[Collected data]
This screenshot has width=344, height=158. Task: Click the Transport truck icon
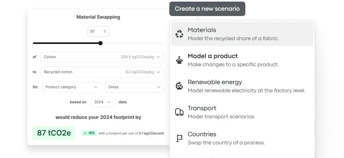(179, 112)
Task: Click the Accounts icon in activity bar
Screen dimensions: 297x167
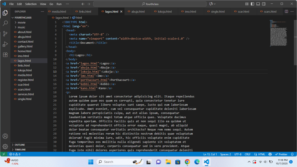Action: [x=5, y=136]
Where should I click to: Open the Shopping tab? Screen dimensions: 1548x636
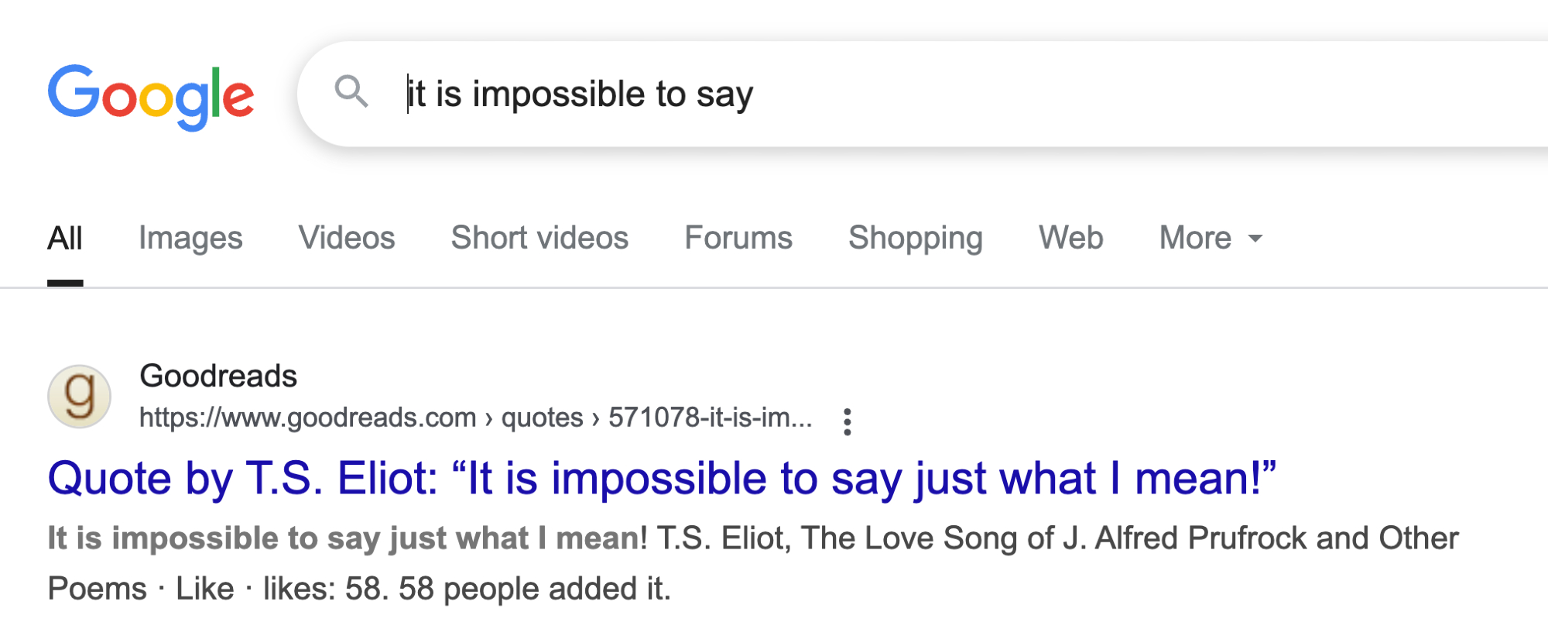[915, 239]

[What to produce]:
An exact copy of all the entries is required, and it must contain no pictures.

[Answer box]:
This screenshot has width=344, height=158. Task: Click the Transport truck icon
(179, 112)
Task: Click the Accounts icon in activity bar
Screen dimensions: 297x167
Action: [x=5, y=136]
Where should I click to: Open the Shopping tab? Screen dimensions: 1548x636
[915, 239]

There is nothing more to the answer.